◆ WHAT TO DO ◆
Which of the lines below contain the word "agent"? Report each such line in full.

◆ DATA LISTING ◆
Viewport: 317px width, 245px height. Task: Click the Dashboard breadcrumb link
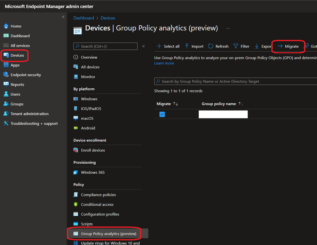83,18
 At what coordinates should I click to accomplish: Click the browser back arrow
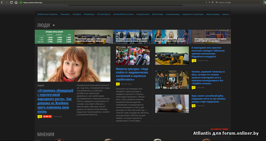pyautogui.click(x=2, y=2)
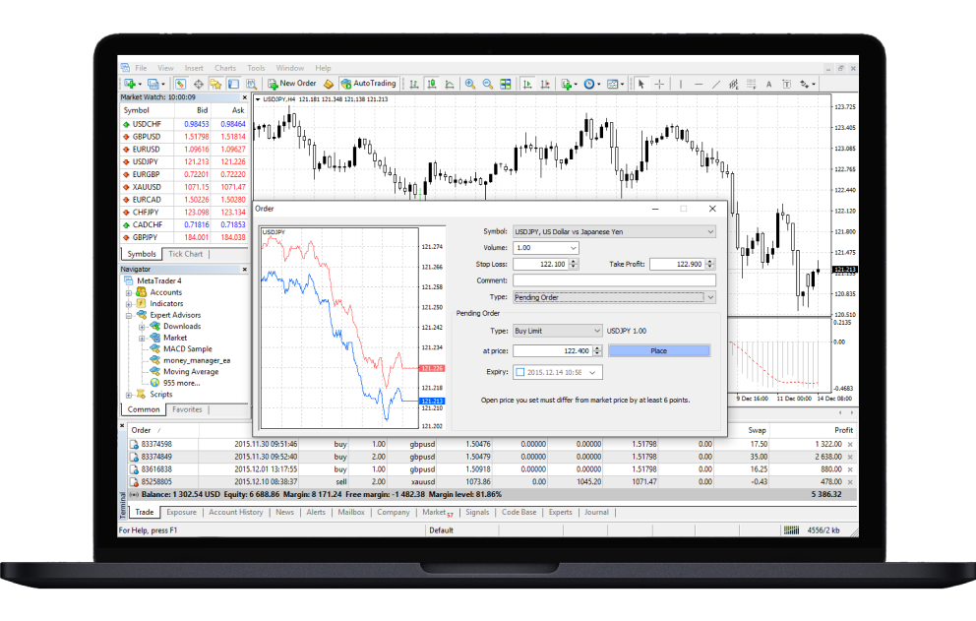
Task: Change order Type from Pending Order
Action: pos(710,296)
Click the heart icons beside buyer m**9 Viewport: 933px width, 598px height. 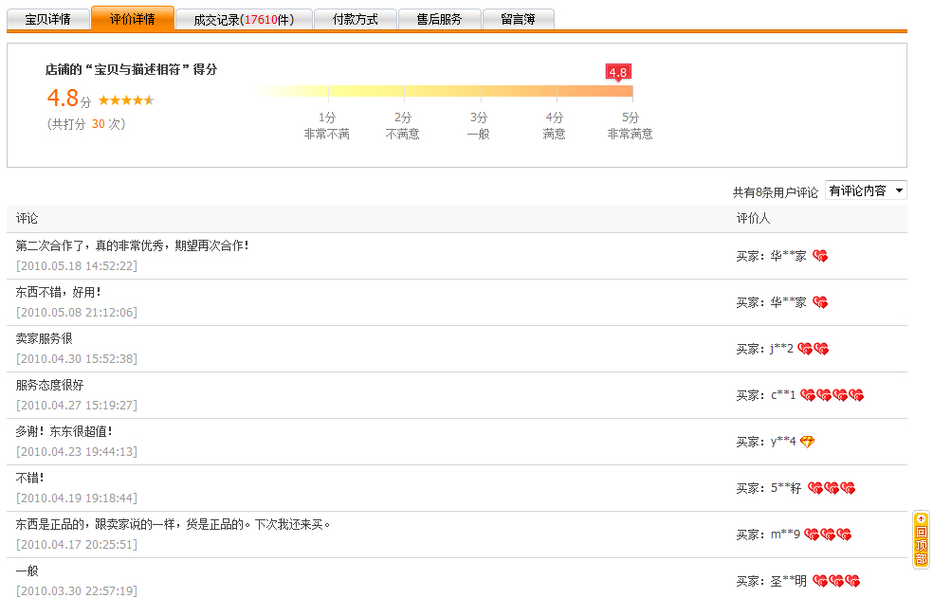828,535
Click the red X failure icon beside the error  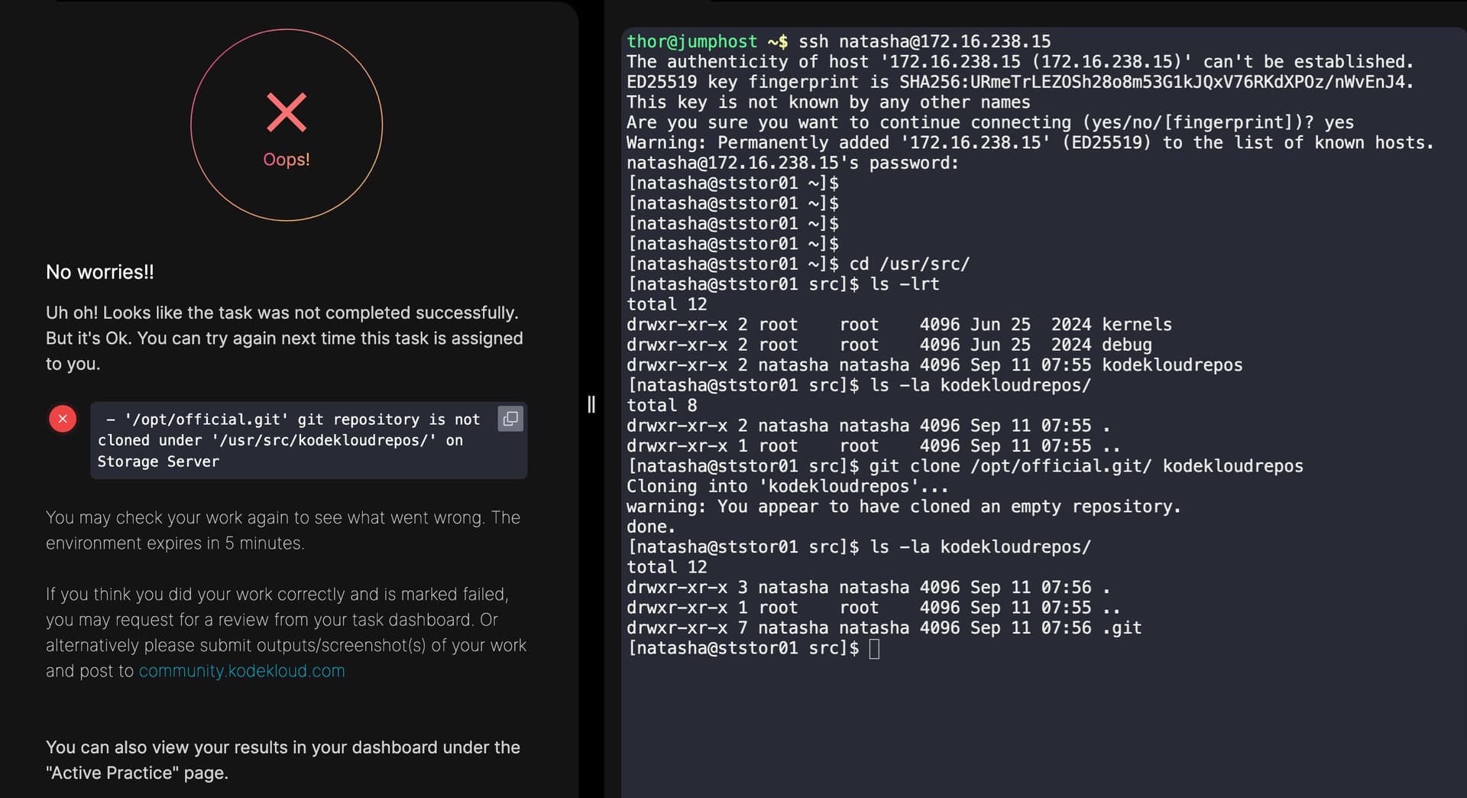coord(63,419)
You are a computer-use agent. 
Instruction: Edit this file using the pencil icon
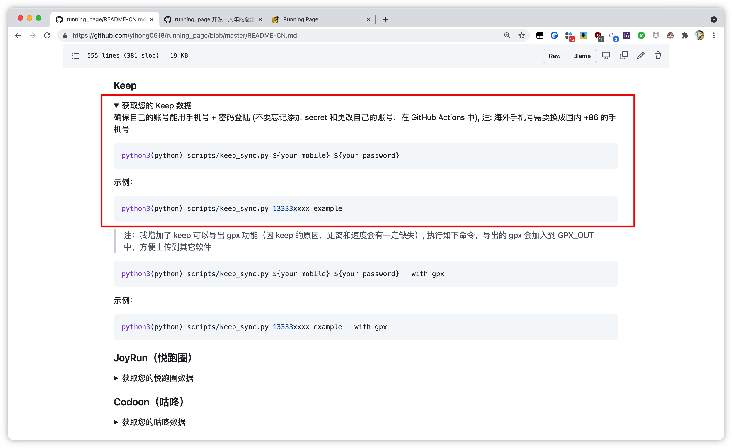(x=641, y=56)
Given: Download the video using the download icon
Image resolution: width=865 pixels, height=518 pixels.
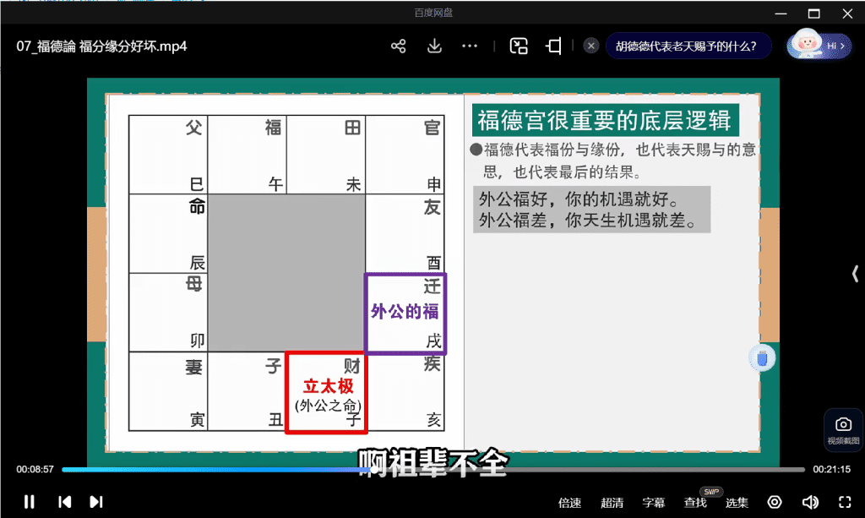Looking at the screenshot, I should [x=434, y=46].
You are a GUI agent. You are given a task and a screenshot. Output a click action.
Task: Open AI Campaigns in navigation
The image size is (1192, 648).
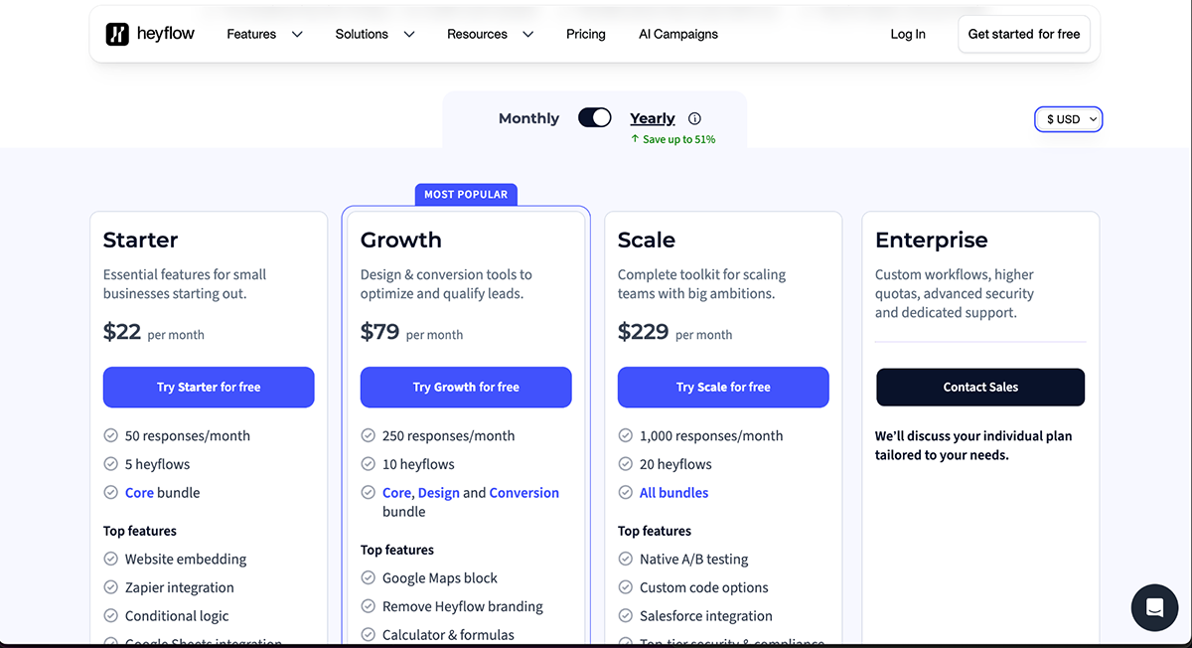678,34
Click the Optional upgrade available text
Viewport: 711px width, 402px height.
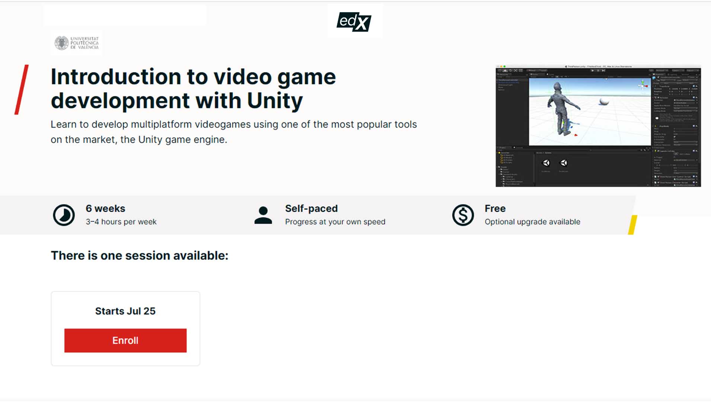tap(532, 222)
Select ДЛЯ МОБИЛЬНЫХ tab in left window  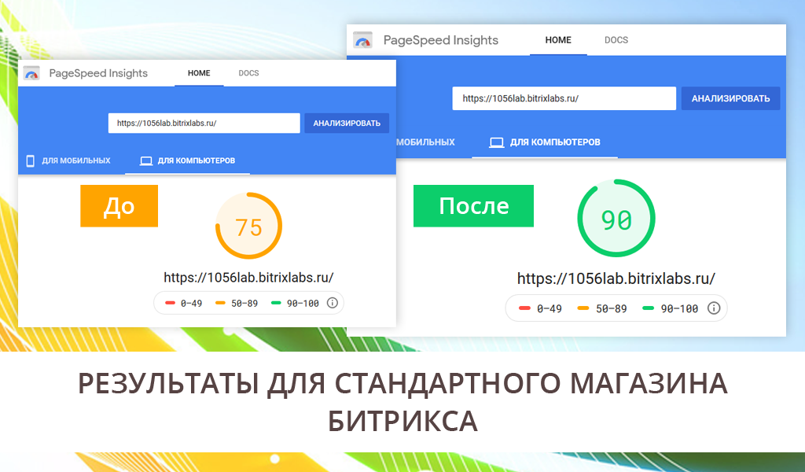(x=75, y=161)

◆ TASK SOLUTION ◆
You are a computer-use agent. 
You are a GUI agent. You are given a task and a screenshot. Output a click action.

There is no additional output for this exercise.